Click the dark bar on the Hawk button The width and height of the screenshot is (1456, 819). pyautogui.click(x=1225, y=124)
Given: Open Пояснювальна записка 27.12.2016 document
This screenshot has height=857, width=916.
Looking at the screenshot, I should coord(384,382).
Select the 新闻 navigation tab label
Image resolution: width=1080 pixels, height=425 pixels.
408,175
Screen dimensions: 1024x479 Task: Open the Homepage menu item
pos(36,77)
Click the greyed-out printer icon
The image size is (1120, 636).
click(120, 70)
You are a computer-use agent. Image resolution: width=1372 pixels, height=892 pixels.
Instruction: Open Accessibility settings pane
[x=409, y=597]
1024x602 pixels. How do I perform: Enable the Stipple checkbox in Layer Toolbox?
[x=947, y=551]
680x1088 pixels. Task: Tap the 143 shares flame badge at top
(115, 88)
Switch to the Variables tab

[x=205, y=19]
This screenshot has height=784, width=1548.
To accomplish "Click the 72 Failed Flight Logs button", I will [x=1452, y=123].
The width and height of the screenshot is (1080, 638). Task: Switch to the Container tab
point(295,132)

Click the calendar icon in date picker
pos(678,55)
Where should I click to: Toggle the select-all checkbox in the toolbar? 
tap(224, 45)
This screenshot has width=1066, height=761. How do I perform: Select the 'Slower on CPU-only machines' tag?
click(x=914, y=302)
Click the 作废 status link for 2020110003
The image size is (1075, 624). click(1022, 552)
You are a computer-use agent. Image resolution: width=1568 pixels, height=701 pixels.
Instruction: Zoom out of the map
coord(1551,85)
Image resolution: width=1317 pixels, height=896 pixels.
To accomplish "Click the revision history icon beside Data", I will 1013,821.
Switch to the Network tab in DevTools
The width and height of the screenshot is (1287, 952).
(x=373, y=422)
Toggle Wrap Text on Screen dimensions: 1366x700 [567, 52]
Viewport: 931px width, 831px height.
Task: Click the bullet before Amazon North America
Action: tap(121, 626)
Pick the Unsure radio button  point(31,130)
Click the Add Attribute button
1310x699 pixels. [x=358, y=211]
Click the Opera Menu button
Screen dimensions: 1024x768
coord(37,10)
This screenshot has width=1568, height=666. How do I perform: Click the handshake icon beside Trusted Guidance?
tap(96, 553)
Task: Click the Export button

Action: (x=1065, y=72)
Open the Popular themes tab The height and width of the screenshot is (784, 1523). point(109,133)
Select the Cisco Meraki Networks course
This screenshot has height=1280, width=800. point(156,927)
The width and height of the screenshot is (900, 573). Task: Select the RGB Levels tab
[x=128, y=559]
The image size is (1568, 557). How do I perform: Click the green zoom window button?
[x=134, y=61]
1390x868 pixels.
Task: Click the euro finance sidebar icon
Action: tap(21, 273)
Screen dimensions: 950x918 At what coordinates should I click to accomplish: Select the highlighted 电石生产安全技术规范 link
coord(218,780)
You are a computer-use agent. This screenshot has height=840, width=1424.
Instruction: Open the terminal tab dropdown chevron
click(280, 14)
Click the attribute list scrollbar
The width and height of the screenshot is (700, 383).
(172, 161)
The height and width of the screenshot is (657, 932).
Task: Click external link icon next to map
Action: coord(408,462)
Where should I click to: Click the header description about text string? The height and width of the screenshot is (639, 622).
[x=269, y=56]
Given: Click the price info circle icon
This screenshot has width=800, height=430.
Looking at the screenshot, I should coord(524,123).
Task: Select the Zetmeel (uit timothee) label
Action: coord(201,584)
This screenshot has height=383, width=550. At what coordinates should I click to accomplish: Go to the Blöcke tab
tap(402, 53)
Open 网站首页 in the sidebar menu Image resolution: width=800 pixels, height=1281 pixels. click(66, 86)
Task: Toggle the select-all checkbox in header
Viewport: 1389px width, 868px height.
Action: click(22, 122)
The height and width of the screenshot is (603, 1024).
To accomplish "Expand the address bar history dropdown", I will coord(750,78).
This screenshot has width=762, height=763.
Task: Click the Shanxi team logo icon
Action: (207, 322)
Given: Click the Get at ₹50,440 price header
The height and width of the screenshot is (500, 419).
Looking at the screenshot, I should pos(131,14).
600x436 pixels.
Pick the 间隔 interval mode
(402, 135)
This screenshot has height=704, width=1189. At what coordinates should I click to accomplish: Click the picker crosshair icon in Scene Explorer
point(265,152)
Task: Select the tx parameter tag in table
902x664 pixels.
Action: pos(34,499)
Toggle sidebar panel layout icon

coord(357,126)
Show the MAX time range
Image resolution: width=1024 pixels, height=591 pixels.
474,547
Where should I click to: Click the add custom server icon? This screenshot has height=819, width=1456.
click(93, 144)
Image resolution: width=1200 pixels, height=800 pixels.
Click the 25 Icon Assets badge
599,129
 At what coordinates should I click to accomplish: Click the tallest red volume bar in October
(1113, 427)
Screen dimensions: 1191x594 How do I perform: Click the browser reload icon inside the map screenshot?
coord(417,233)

_ _ _

### Task details
Please give the lines above as a numbered list, with the blank lines left out.

### Output for this exercise
1. Click the dark bar on the Hawk button The width and height of the screenshot is (1456, 819). pyautogui.click(x=1225, y=124)
2. Given: Open Пояснювальна записка 27.12.2016 document
3. This screenshot has height=857, width=916.
4. Looking at the screenshot, I should coord(384,382).
5. Select the 新闻 navigation tab label
6. Image resolution: width=1080 pixels, height=425 pixels.
7. 408,175
8. Screen dimensions: 1024x479 Task: Open the Homepage menu item
9. pos(36,77)
10. Click the greyed-out printer icon
11. The image size is (1120, 636).
12. click(120, 70)
13. You are a computer-use agent. Image resolution: width=1372 pixels, height=892 pixels.
14. Instruction: Open Accessibility settings pane
15. [x=409, y=597]
16. 1024x602 pixels. How do I perform: Enable the Stipple checkbox in Layer Toolbox?
17. [x=947, y=551]
18. 680x1088 pixels. Task: Tap the 143 shares flame badge at top
19. (115, 88)
20. Switch to the Variables tab
21. [x=205, y=19]
22. This screenshot has height=784, width=1548.
23. To accomplish "Click the 72 Failed Flight Logs button", I will [x=1452, y=123].
24. The width and height of the screenshot is (1080, 638). Task: Switch to the Container tab
25. point(295,132)
26. Click the calendar icon in date picker
27. pos(678,55)
28. Where should I click to: Toggle the select-all checkbox in the toolbar? 
29. tap(224, 45)
30. This screenshot has width=1066, height=761. How do I perform: Select the 'Slower on CPU-only machines' tag?
31. click(x=914, y=302)
32. Click the 作废 status link for 2020110003
33. The image size is (1075, 624). click(1022, 552)
34. You are a computer-use agent. Image resolution: width=1568 pixels, height=701 pixels.
35. Instruction: Zoom out of the map
36. coord(1551,85)
37. Image resolution: width=1317 pixels, height=896 pixels.
38. To accomplish "Click the revision history icon beside Data", I will 1013,821.
39. Switch to the Network tab in DevTools
40. The width and height of the screenshot is (1287, 952).
41. (x=373, y=422)
42. Toggle Wrap Text on Screen dimensions: 1366x700 [567, 52]
43. Viewport: 931px width, 831px height.
44. Task: Click the bullet before Amazon North America
45. Action: tap(121, 626)
46. Pick the Unsure radio button  point(31,130)
47. Click the Add Attribute button
48. 1310x699 pixels. [x=358, y=211]
49. Click the Opera Menu button
50. Screen dimensions: 1024x768
51. coord(37,10)
52. This screenshot has width=1568, height=666. How do I perform: Click the handshake icon beside Trusted Guidance?
53. tap(96, 553)
54. Task: Click the Export button
55. Action: (x=1065, y=72)
56. Open the Popular themes tab The height and width of the screenshot is (784, 1523). point(109,133)
57. Select the Cisco Meraki Networks course
58. This screenshot has height=1280, width=800. point(156,927)
59. The width and height of the screenshot is (900, 573). Task: Select the RGB Levels tab
60. [x=128, y=559]
61. The image size is (1568, 557). How do I perform: Click the green zoom window button?
62. [x=134, y=61]
63. 1390x868 pixels.
64. Task: Click the euro finance sidebar icon
65. Action: tap(21, 273)
66. Screen dimensions: 950x918 At what coordinates should I click to accomplish: Select the highlighted 电石生产安全技术规范 link
67. coord(218,780)
68. You are a computer-use agent. This screenshot has height=840, width=1424.
69. Instruction: Open the terminal tab dropdown chevron
70. click(280, 14)
71. Click the attribute list scrollbar
72. The width and height of the screenshot is (700, 383).
73. (172, 161)
74. The height and width of the screenshot is (657, 932).
75. Task: Click external link icon next to map
76. Action: coord(408,462)
77. Where should I click to: Click the header description about text string? The height and width of the screenshot is (639, 622).
78. [x=269, y=56]
79. Given: Click the price info circle icon
80. This screenshot has width=800, height=430.
81. Looking at the screenshot, I should coord(524,123).
82. Task: Select the Zetmeel (uit timothee) label
83. Action: coord(201,584)
84. This screenshot has height=383, width=550. At what coordinates should I click to accomplish: Go to the Blöcke tab
85. tap(402, 53)
86. Open 网站首页 in the sidebar menu Image resolution: width=800 pixels, height=1281 pixels. click(66, 86)
87. Task: Toggle the select-all checkbox in header
88. Viewport: 1389px width, 868px height.
89. Action: click(22, 122)
90. The height and width of the screenshot is (603, 1024).
91. To accomplish "Expand the address bar history dropdown", I will coord(750,78).
92. This screenshot has width=762, height=763.
93. Task: Click the Shanxi team logo icon
94. Action: (207, 322)
95. Given: Click the Get at ₹50,440 price header
96. The height and width of the screenshot is (500, 419).
97. Looking at the screenshot, I should pos(131,14).
98. 600x436 pixels.
99. Pick the 间隔 interval mode
100. (402, 135)
101. This screenshot has height=704, width=1189. At what coordinates should I click to accomplish: Click the picker crosshair icon in Scene Explorer
102. point(265,152)
103. Task: Select the tx parameter tag in table
104. 902x664 pixels.
105. Action: pos(34,499)
106. Toggle sidebar panel layout icon
107. coord(357,126)
108. Show the MAX time range
109. Image resolution: width=1024 pixels, height=591 pixels.
110. 474,547
111. Where should I click to: Click the add custom server icon? This screenshot has height=819, width=1456.
112. click(93, 144)
113. Image resolution: width=1200 pixels, height=800 pixels.
114. Click the 25 Icon Assets badge
115. 599,129
116.  At what coordinates should I click to accomplish: Click the tallest red volume bar in October
117. (1113, 427)
118. Screen dimensions: 1191x594 How do I perform: Click the browser reload icon inside the map screenshot?
119. coord(417,233)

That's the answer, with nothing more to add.